##### INPUT DATA

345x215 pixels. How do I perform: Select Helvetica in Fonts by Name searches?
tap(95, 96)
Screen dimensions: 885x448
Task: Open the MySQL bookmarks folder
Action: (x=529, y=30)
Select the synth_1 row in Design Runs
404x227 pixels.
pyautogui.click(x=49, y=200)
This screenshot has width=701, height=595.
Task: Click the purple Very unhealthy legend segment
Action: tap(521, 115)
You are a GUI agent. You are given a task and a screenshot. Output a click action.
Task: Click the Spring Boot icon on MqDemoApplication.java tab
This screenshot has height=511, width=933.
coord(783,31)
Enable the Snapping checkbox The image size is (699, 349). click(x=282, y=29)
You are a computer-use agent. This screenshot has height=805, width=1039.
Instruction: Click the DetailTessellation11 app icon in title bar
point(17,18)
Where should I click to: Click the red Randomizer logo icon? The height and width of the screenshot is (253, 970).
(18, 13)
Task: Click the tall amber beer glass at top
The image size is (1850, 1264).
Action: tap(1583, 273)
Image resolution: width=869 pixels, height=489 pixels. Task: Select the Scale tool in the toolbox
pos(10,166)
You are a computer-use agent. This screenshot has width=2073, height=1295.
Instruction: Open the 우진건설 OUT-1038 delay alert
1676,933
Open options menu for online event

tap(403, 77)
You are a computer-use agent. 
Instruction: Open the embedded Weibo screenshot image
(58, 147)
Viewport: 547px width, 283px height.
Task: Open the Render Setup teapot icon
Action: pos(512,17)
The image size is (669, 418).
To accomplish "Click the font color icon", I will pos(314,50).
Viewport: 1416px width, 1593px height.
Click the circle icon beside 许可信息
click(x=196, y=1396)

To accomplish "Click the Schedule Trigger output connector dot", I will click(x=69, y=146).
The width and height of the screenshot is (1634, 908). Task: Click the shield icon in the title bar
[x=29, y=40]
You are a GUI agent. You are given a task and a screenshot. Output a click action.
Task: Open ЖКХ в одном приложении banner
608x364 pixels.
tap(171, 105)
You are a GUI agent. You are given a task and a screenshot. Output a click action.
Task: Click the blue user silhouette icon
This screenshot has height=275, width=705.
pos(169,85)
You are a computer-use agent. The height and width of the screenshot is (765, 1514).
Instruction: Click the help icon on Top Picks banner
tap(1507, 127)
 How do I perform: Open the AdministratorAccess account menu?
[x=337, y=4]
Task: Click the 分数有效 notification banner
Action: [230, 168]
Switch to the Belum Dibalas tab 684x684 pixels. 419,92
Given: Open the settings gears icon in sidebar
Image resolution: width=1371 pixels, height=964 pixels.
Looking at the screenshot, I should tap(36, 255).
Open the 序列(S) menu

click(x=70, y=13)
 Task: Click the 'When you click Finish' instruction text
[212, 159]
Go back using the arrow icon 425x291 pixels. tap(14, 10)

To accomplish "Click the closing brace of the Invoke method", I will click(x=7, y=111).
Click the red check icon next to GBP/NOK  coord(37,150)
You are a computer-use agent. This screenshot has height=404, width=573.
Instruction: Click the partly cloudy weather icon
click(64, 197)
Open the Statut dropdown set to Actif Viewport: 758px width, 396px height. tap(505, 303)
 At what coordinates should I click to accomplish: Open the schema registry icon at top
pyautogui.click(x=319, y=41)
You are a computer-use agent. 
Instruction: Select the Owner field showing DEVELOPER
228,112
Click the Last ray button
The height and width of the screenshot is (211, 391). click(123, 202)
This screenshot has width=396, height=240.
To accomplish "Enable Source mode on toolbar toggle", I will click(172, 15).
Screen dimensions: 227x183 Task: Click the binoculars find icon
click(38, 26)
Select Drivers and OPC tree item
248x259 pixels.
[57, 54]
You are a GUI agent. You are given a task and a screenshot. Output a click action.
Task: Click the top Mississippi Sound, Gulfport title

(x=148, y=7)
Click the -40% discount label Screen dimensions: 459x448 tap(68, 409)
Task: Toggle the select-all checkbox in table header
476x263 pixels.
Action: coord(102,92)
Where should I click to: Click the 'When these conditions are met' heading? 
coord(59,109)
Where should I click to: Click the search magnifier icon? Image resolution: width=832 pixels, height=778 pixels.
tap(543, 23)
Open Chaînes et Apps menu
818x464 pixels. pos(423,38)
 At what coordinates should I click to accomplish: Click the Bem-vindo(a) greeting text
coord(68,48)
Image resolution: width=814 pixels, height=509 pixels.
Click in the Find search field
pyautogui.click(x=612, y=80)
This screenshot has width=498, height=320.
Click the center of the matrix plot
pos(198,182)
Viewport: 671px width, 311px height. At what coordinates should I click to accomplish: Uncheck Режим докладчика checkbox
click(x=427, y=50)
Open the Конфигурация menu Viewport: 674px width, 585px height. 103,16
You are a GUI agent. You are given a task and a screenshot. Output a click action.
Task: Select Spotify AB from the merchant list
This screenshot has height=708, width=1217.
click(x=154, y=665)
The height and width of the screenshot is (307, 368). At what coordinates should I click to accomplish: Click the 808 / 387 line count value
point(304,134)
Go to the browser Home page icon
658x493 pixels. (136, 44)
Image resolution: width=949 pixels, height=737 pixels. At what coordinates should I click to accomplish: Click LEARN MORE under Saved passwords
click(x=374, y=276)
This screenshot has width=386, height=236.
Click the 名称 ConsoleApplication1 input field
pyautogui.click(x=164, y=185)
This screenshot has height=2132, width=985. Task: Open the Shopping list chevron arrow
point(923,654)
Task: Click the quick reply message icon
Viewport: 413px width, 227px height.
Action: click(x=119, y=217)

##########

### WORK ORDER
When you reach the end of the records, set them all down again exactly.

### ANSWER TO THE EXERCISE
345x215 pixels. How do I perform: Select Helvetica in Fonts by Name searches?
tap(95, 96)
Screen dimensions: 885x448
Task: Open the MySQL bookmarks folder
Action: (x=529, y=30)
Select the synth_1 row in Design Runs
404x227 pixels.
pyautogui.click(x=49, y=200)
This screenshot has width=701, height=595.
Task: Click the purple Very unhealthy legend segment
Action: tap(521, 115)
You are a GUI agent. You are given a task and a screenshot. Output a click action.
Task: Click the Spring Boot icon on MqDemoApplication.java tab
This screenshot has height=511, width=933.
coord(783,31)
Enable the Snapping checkbox The image size is (699, 349). click(x=282, y=29)
You are a computer-use agent. This screenshot has height=805, width=1039.
Instruction: Click the DetailTessellation11 app icon in title bar
point(17,18)
Where should I click to: Click the red Randomizer logo icon? The height and width of the screenshot is (253, 970).
(18, 13)
Task: Click the tall amber beer glass at top
The image size is (1850, 1264).
Action: tap(1583, 273)
Image resolution: width=869 pixels, height=489 pixels. Task: Select the Scale tool in the toolbox
pos(10,166)
You are a computer-use agent. This screenshot has width=2073, height=1295.
Instruction: Open the 우진건설 OUT-1038 delay alert
1676,933
Open options menu for online event

tap(403, 77)
You are a computer-use agent. 
Instruction: Open the embedded Weibo screenshot image
(58, 147)
Viewport: 547px width, 283px height.
Task: Open the Render Setup teapot icon
Action: pos(512,17)
The image size is (669, 418).
To accomplish "Click the font color icon", I will pos(314,50).
Viewport: 1416px width, 1593px height.
Click the circle icon beside 许可信息
click(x=196, y=1396)

To accomplish "Click the Schedule Trigger output connector dot", I will click(x=69, y=146).
The width and height of the screenshot is (1634, 908). Task: Click the shield icon in the title bar
[x=29, y=40]
You are a GUI agent. You are given a task and a screenshot. Output a click action.
Task: Open ЖКХ в одном приложении banner
608x364 pixels.
tap(171, 105)
You are a GUI agent. You are given a task and a screenshot. Output a click action.
Task: Click the blue user silhouette icon
This screenshot has height=275, width=705.
pos(169,85)
You are a computer-use agent. The height and width of the screenshot is (765, 1514).
Instruction: Click the help icon on Top Picks banner
tap(1507, 127)
 How do I perform: Open the AdministratorAccess account menu?
[x=337, y=4]
Task: Click the 分数有效 notification banner
Action: [230, 168]
Switch to the Belum Dibalas tab 684x684 pixels. 419,92
Given: Open the settings gears icon in sidebar
Image resolution: width=1371 pixels, height=964 pixels.
Looking at the screenshot, I should tap(36, 255).
Open the 序列(S) menu

click(x=70, y=13)
 Task: Click the 'When you click Finish' instruction text
[212, 159]
Go back using the arrow icon 425x291 pixels. tap(14, 10)

To accomplish "Click the closing brace of the Invoke method", I will click(x=7, y=111).
Click the red check icon next to GBP/NOK  coord(37,150)
You are a computer-use agent. This screenshot has height=404, width=573.
Instruction: Click the partly cloudy weather icon
click(64, 197)
Open the Statut dropdown set to Actif Viewport: 758px width, 396px height. tap(505, 303)
 At what coordinates should I click to accomplish: Open the schema registry icon at top
pyautogui.click(x=319, y=41)
You are a computer-use agent. 
Instruction: Select the Owner field showing DEVELOPER
228,112
Click the Last ray button
The height and width of the screenshot is (211, 391). click(123, 202)
This screenshot has width=396, height=240.
To accomplish "Enable Source mode on toolbar toggle", I will click(172, 15).
Screen dimensions: 227x183 Task: Click the binoculars find icon
click(38, 26)
Select Drivers and OPC tree item
248x259 pixels.
[57, 54]
You are a GUI agent. You are given a task and a screenshot. Output a click action.
Task: Click the top Mississippi Sound, Gulfport title

(x=148, y=7)
Click the -40% discount label Screen dimensions: 459x448 tap(68, 409)
Task: Toggle the select-all checkbox in table header
476x263 pixels.
Action: coord(102,92)
Where should I click to: Click the 'When these conditions are met' heading? 
coord(59,109)
Where should I click to: Click the search magnifier icon? Image resolution: width=832 pixels, height=778 pixels.
tap(543, 23)
Open Chaînes et Apps menu
818x464 pixels. pos(423,38)
 At what coordinates should I click to accomplish: Click the Bem-vindo(a) greeting text
coord(68,48)
Image resolution: width=814 pixels, height=509 pixels.
Click in the Find search field
pyautogui.click(x=612, y=80)
This screenshot has width=498, height=320.
Click the center of the matrix plot
pos(198,182)
Viewport: 671px width, 311px height. At what coordinates should I click to accomplish: Uncheck Режим докладчика checkbox
click(x=427, y=50)
Open the Конфигурация menu Viewport: 674px width, 585px height. 103,16
You are a GUI agent. You are given a task and a screenshot. Output a click action.
Task: Select Spotify AB from the merchant list
This screenshot has height=708, width=1217.
click(x=154, y=665)
The height and width of the screenshot is (307, 368). At what coordinates should I click to accomplish: Click the 808 / 387 line count value
point(304,134)
Go to the browser Home page icon
658x493 pixels. (136, 44)
Image resolution: width=949 pixels, height=737 pixels. At what coordinates should I click to accomplish: Click LEARN MORE under Saved passwords
click(x=374, y=276)
This screenshot has width=386, height=236.
Click the 名称 ConsoleApplication1 input field
pyautogui.click(x=164, y=185)
This screenshot has height=2132, width=985. Task: Open the Shopping list chevron arrow
point(923,654)
Task: Click the quick reply message icon
Viewport: 413px width, 227px height.
Action: click(x=119, y=217)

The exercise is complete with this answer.